A campanha pela anistia jamais pretendeu perdão para crimes de Estado, mas toda tentativa de passar a limpo aquele terrível período histórico foi, imediatamente, interditada pelo espírito de conciliação dos liberais e também pelo alerta dos militares orientados pelo “fim do revanchismo”, como se lutar por justiça representasse, de fato, revanchismo e não reparação e verdade.

Enfim, estamos diante de uma demonstração clara de que o “espírito de conciliação” nunca terá aceitação por parte das classes dominantes. Esquecer o passado é sempre muito perigoso.

Epílogo: a lei da selva como lei da vida

A guerra de classes inaugurada por Dilma no primeiro ano de seu segundo mandato e aprofundada por Temer contra direitos elementares requeridos por uma sociedade civilizada necessitará, em algum momento, um regime capaz de reprimir com doses de violência muito mais elevadas do que aquele que atualmente sofremos. Um regime militar, talvez.

Por enquanto, na medida em que a luta dos trabalhadores não ameaça a ordem dominante eles exibem apenas amostra grátis do futuro (o deputado Bolsonaro, por exemplo) ou gente de classe média clamando pela ditadura por um Brasil sem corrupção, como se crimes deste tipo não existissem nos anos de chumbo.

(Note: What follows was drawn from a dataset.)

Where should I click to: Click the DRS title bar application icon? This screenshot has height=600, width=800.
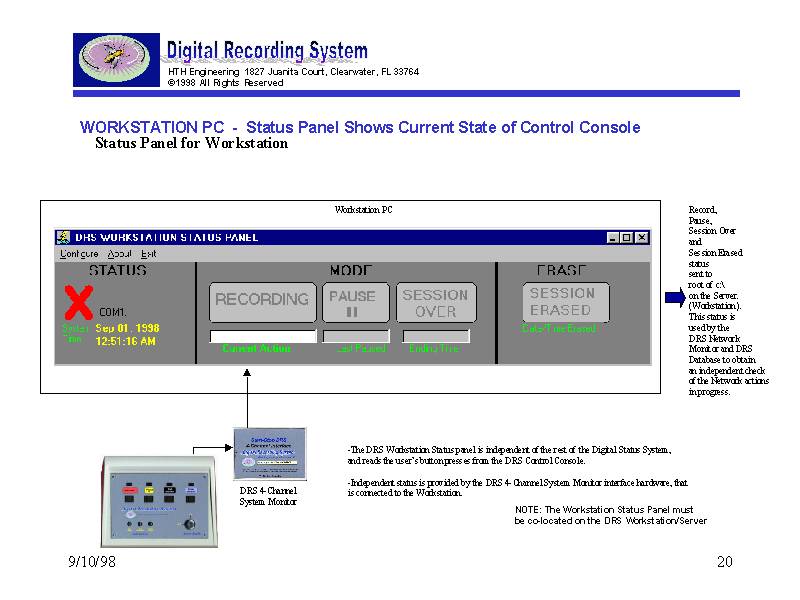pos(64,238)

De resto, num mundo orientado pelas reformas liberais emanadas de Washington, temos que considerar o recado final de Mourão, pois é espécie de transplantação para a sociedade de uma lei militar praticada na selva: “suportar desconforto e fadiga, sem queixa e sermos moderados nas necessidades”, diz o general.

Não há dúvidas sobre o sentido perverso da ordem militar quando transformada em ordenamento social. É de se crer que é um mandamento destinado a suportar a austeridade permanente, um mandamento destinado à aceitação da miséria e do sofrimento num reino de mil anos.

Nildo Domingos Ouriques é economista e membro do Instituto de Estudos Latino-Americanos.